Neanche il Bambino Gesù aveva bisogno di regali. È un’impresa da trentamila ricoveri l’anno (il 31% da fuori Regione). I 413 milioni di euro di ricavi del 2022 sono quasi tutti fondi pubblici. 294 sono i rimborsi per le prestazioni sanitarie accreditate. A questi si aggiungono 16,25 milioni finalizzati ai trapianti pediatrici, cui si somma un contributo pubblico fisso di 49 milioni. Altri 8 milioni arrivano dal 5×1000 e dalle donazioni. L’utile è di 16 milioni, quindi senza l’erogazione governativa l’ospedale sarebbe in passivo. Però fa collezione di sedi: oltre a quella storica sul Gianicolo, dispone di un complesso nella vicina area di S. Paolo e di tre strutture sul litorale romano. Di fronte all’ennesimo regalo alla sanità privata la reazione dei comitati che in questi anni hanno dato vita a innumerevoli manifestazioni e ricorsi non si è fatta attendere.

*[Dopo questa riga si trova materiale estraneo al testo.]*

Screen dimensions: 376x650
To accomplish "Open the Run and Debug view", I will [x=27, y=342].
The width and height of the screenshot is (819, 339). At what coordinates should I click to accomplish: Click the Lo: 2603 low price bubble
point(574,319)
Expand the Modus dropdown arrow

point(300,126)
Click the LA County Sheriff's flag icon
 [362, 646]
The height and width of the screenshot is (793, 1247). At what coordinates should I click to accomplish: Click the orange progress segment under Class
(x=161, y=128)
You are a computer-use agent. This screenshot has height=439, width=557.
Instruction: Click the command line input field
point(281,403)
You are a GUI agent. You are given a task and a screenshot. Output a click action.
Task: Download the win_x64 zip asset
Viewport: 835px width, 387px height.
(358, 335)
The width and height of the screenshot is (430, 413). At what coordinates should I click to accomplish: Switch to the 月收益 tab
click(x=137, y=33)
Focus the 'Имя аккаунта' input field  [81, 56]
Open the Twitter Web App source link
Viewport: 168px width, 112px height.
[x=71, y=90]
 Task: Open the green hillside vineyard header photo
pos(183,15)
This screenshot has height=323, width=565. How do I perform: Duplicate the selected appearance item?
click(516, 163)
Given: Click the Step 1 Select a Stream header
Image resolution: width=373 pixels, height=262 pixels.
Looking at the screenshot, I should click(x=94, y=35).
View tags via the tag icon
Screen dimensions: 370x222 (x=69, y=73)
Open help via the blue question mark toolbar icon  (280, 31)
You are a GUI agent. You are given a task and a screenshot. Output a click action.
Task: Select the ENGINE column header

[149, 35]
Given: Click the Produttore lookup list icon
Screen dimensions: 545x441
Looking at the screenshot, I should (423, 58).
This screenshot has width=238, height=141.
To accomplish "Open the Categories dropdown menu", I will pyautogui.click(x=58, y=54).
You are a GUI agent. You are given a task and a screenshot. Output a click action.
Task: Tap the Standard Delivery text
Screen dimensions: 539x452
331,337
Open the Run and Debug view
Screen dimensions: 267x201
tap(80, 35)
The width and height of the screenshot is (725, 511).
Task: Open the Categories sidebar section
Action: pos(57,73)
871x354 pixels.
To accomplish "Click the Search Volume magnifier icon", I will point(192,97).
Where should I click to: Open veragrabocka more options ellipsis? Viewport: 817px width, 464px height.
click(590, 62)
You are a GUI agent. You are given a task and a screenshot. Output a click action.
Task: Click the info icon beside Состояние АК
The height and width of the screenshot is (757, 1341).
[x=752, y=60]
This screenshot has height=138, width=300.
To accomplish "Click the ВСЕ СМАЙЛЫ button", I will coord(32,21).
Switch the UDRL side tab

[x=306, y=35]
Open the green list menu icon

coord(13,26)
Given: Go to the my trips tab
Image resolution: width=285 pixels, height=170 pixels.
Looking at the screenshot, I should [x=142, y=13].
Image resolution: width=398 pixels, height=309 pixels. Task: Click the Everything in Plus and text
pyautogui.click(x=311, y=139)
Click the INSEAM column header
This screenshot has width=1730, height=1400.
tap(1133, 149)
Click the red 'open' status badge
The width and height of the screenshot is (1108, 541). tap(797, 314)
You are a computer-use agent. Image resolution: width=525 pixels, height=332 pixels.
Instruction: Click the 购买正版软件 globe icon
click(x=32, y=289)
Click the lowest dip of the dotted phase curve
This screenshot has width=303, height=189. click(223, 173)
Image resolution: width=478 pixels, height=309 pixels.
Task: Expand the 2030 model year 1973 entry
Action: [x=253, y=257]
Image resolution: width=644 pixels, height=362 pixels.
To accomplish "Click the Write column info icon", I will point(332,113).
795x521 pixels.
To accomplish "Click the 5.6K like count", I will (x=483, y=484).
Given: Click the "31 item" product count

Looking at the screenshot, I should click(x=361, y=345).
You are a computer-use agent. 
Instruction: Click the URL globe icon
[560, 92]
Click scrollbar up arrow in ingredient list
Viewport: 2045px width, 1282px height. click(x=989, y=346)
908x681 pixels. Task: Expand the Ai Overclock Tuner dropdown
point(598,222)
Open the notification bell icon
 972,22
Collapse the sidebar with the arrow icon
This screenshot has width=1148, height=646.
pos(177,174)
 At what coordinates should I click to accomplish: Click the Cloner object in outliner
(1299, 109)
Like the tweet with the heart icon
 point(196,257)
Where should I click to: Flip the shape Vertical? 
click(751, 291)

Mercoledì la Cgil ha presidiato l’ingresso del Forlanini. «Nei prossimi giorni porteremo la protesta sotto la giunta regionale» annuncia Antonella Saliva, del comitato «La Fenice» che insieme a Italia Nostra, CittadinanzAttiva, sindacati e altri gruppi di quartiere anima la rete sociale del territorio. Rocca è avvertito.